Os demais riscos da RIS são semelhantes aos riscos em outras populações cirúrgicas (10), tal como hipotensão devida ao uso de filtros de depleção de leucócitos e o risco de contaminação bacteriana. A hipotensão associada a filtros de depleção de leucócitos é rara e, acredita-se, é causada pela liberação de citocinas pelos leucócitos filtrados. Há relatos de hipotensão resolvida com a suspensão da reinfusão (13). A contaminação bacteriana pós-lavagem de amostras filtradas e não-filtradas é mínima (14); quando é feita profilaxia com antibióticos não parece haver um aumento na taxa de morbidade infecciosa associada à RIS (15).
O circuito de recuperação de sangue
O circuito de RIS inclui um reservatório coletor, um processador e um catéter de reinfusão (Figura 1). O coletor pode ser montado separadamente do circuito de reinfusão.

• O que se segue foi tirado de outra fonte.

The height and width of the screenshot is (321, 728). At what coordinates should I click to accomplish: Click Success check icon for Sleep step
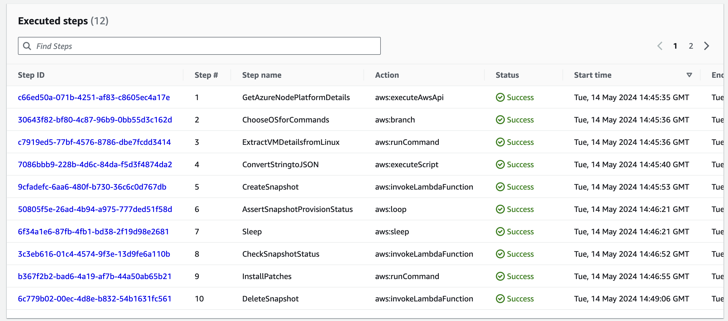[500, 232]
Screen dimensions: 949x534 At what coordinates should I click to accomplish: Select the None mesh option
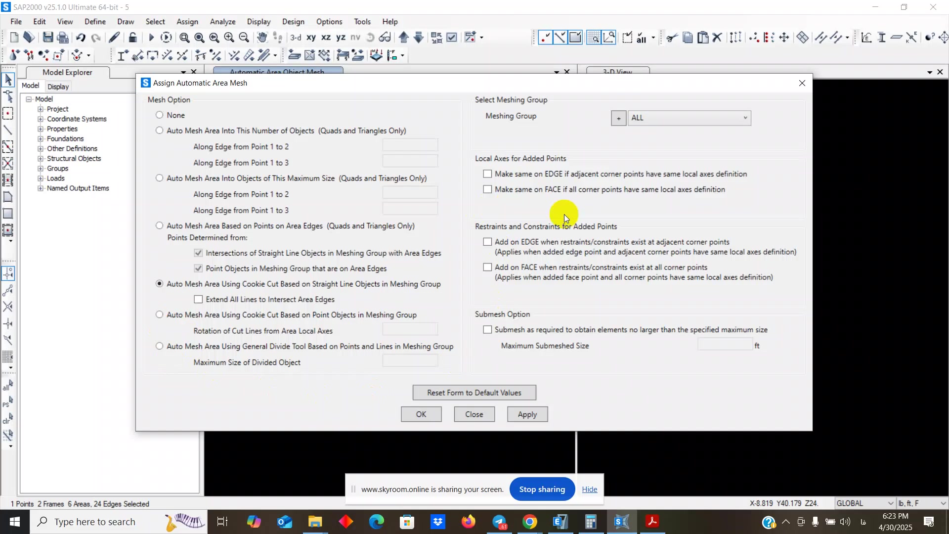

O sangue é coletado no campo cirúrgico através de um sistema de sucção com diâmetro grande e baixa pressão para minimizar danos às células. Pode-se usar uma segunda sucção antes da separação placentária para reduzir a contaminação por líquido amniótico e mecônio. Gases cirúrgicas ensanguentadas podem ser lavadas cuidadosamente com soro isotônico em um recipiente esterilizado, seguido pelo processamento do líquido para um maior rendimento de hemácias. O sangue recuperado deve ser anticoagulado durante a coleta, usualmente com soro heparinizado (16).
A decisão de reinfundir o sangue é baseada na PSE, na hemoglobina pré-operatória e no quadro clínico. O volume de sangue mínimo para iniciar o processamento e reinfusão costuma ser 500 mL, mas depende do equipamento usado. A reinfusão deve ser feita até 4 horas após a coleta.
Caso decida proceder com a reinfusão, o sangue colhido deve ser processado por centrifugação diferencial. A separação é baseada na massa das partículas: são retidos os eritrócitos mais pesados, e são eliminados o plasma, os fatores de coagulação ativados, os complementos e as plaquetas. O sangue é então lavado, transferido para uma bolsa de reinfusão, e administrado à paciente por via intravenosa (16).
A maioria dos equipamentos de RIS usa um filtro padrão de 170-200 micrômetros. Também existem filtros de microagregados (40 micrômetros) e filtros de depleção de leucócitos. Os filtros são montados entre a bolsa de reinfusão e o paciente. O filtro de depleção de leucócitos liga material celular contendo DNA a um filtro de polietileno para melhorar a remoção de contaminantes bacterianos, malignos ou amnióticos. Teoricamente, os filtros de depleção de leucócitos diminuem a contaminação do sangue recuperado (ainda faltam ensaios clínicos), mas já foram associados a taxas mais altas de eventos adversos (5).
Resumo
A RIS é uma ferramenta segura e eficiente de manejo de perda intraoperatória significativa de sangue durante o parto cesariano. O seu uso é mais custo-efetivo e benéfico em mulheres grávidas com fatores de risco para HPP. O benefício não foi comprovado em mulheres com perda de sangue menor que 1.000 mL. Não há relatos de eventos adversos sérios relacionados ao uso da RIS em mulheres grávidas. A RIS evita os riscos da transfusão de sangue proveniente de doador e ajuda a preservar os estoques de sangue doado.